Blueprint Modular App¶
Overview¶
The examples/recipes/blueprint_modular_app/ example demonstrates how to split a function app into
multiple files using func.Blueprint(). function_app.py is reduced to composition logic and registers
bp_health.py plus bp_users.py, keeping routing concerns isolated from app bootstrap code.
This modular approach becomes important as endpoint count grows. Teams can own separate blueprints,
write focused tests, and avoid a single monolithic function_app.py file that becomes hard to review.
When to Use¶
- Your app has multiple routes or domains and needs clean module boundaries.
- You want reusable route groups for internal platform patterns.
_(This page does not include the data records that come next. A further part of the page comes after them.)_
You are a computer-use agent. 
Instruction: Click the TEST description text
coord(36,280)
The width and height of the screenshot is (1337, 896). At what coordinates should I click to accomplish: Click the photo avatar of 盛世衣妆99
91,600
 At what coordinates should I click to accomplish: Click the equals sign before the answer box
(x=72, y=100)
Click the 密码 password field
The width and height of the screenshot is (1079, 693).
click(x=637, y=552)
- You need maintainable structure for larger teams and code reviews.
Architecture¶
+----------------------+
| function_app.py |
| register_blueprint() |
+----------+-----------+
|
+-----------+-----------+
| |
v v
+----------+-----------+ +--------+------------+
| bp_health.py | | bp_users.py |
| GET /api/health | | GET /api/users |
+----------------------+ | GET /api/users/{id} |
| POST /api/users |
+---------------------+
Prerequisites¶
- Python 3.10+
- Azure Functions Core Tools v4
- HTTP client such as curl or Postman
- Local storage emulator for standard Functions runtime dependencies
Project Structure¶
examples/recipes/blueprint_modular_app/
|-- function_app.py
|-- bp_health.py
|-- bp_users.py
|-- host.json
|-- local.settings.json.example
|-- requirements.txt
`-- README.md
Implementation¶
The root file composes blueprints only. This keeps startup code explicit and easy to scan.
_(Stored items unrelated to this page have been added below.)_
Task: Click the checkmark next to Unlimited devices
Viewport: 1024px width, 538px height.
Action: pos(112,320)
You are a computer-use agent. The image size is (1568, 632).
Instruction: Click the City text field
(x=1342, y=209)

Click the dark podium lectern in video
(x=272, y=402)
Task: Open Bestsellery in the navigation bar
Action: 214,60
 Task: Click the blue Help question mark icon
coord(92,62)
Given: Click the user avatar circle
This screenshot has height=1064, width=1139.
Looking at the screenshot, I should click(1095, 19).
import azure.functions as func
from bp_health import bp as health_bp
from bp_users import bp as users_bp
app = func.FunctionApp()
app.register_blueprint(health_bp)
app.register_blueprint(users_bp)
bp_health.py owns a focused readiness endpoint and returns a stable JSON payload.
bp = func.Blueprint()
@bp.route(route="health", methods=["GET"])
def get_health(req: func.HttpRequest) -> func.HttpResponse:
del req
return func.HttpResponse(
body='{"status": "healthy"}',
mimetype="application/json",
status_code=200,
)
bp_users.py contains CRUD-like endpoints with validation and in-memory storage for simple local demos.
bp = func.Blueprint()
_users: dict[str, dict[str, Any]] = {}
@bp.route(route="users", methods=["POST"])
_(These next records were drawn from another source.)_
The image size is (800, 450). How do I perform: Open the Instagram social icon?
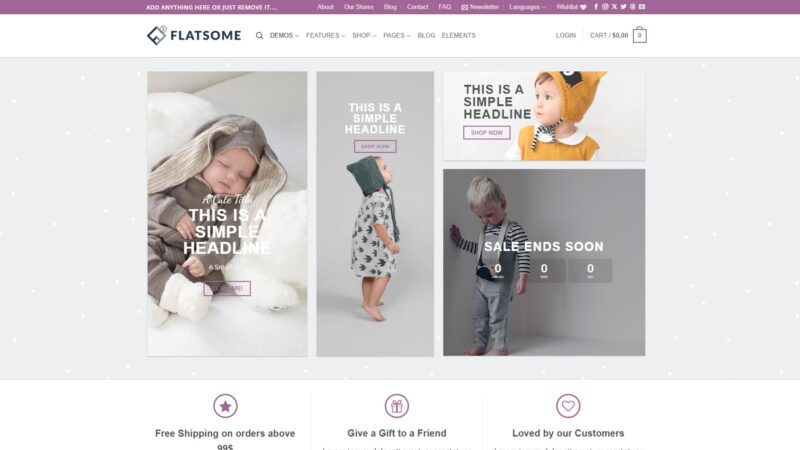tap(605, 7)
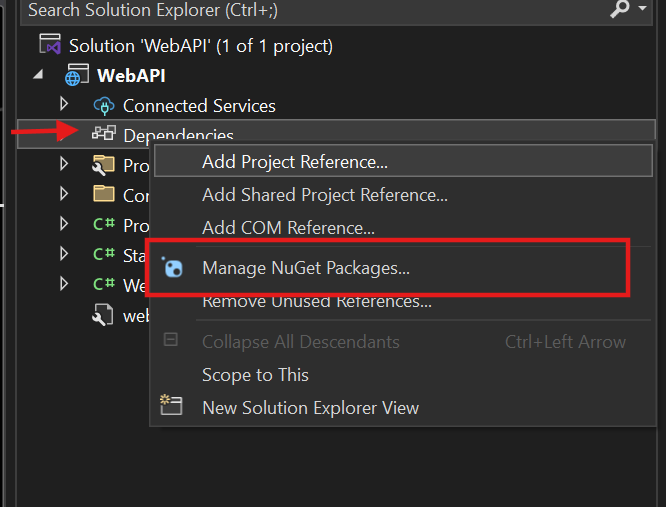Focus the Search Solution Explorer field
The height and width of the screenshot is (507, 666).
300,10
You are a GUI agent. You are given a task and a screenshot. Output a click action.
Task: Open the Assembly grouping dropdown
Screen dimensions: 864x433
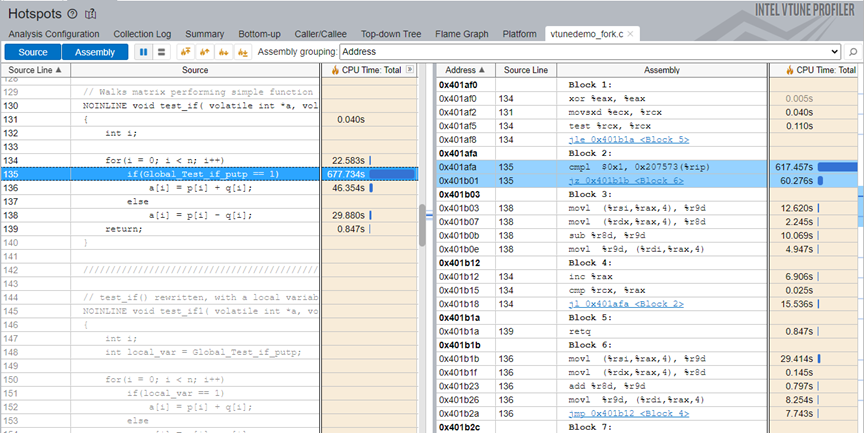point(835,51)
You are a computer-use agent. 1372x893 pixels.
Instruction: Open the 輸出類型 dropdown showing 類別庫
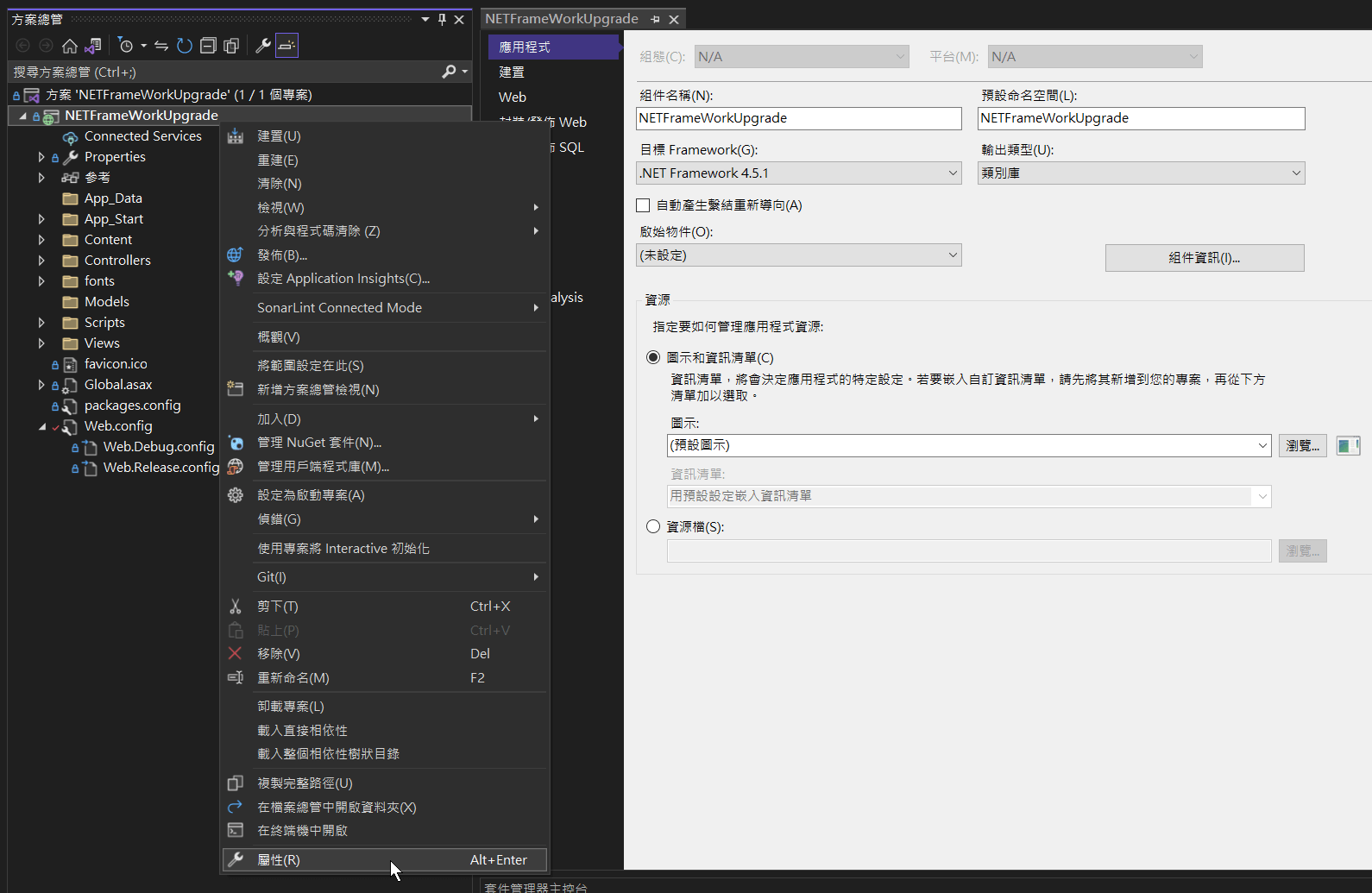coord(1140,173)
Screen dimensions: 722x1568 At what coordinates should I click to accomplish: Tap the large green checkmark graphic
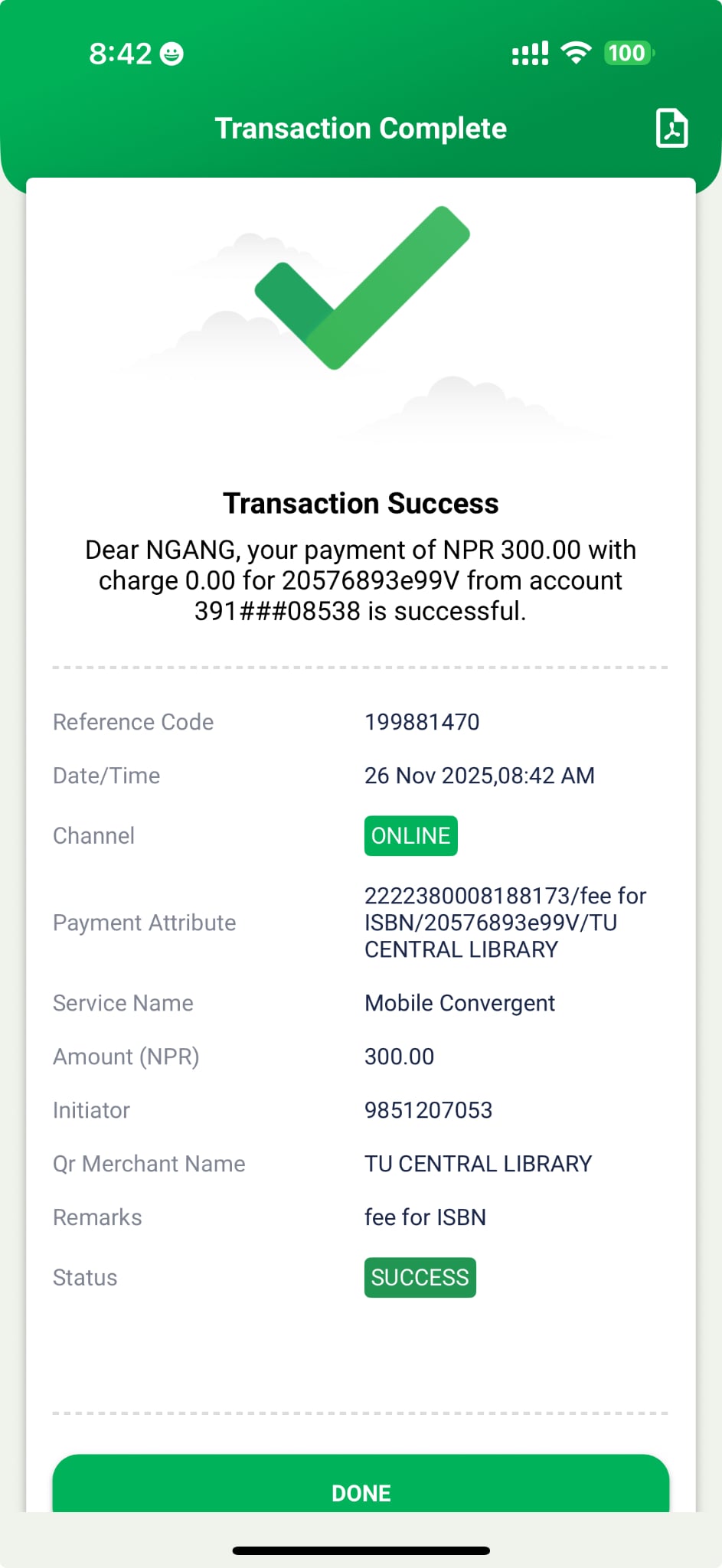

def create_user(req: func.HttpRequest) -> func.HttpResponse:
payload = req.get_json()
user = {"id": str(payload.get("id", "")).strip(), "name": str(payload.get("name", "")).strip()}
_users[user["id"]] = user
return func.HttpResponse(body=json.dumps(user), mimetype="application/json", status_code=201)
Run Locally¶
Expected Output¶
GET /api/health -> 200 {"status": "healthy"}
GET /api/users -> 200 {"users": []}
POST /api/users -> 201 {"id": "u1", "name": "Ada"}
GET /api/users/u1 -> 200 {"id": "u1", "name": "Ada"}
GET /api/users/missing -> 404 {"error": "user not found"}
Production Considerations¶
- Scaling: keep route modules stateless; replace in-memory dict with durable storage.
- Retries: HTTP handlers should return deterministic status codes for client retry policies.
- Idempotency: enforce idempotency keys for create operations when clients can retry POSTs.
- Observability: add per-blueprint logging and correlation IDs for route-level telemetry.
- Security: apply auth levels and input validation consistently across each blueprint module.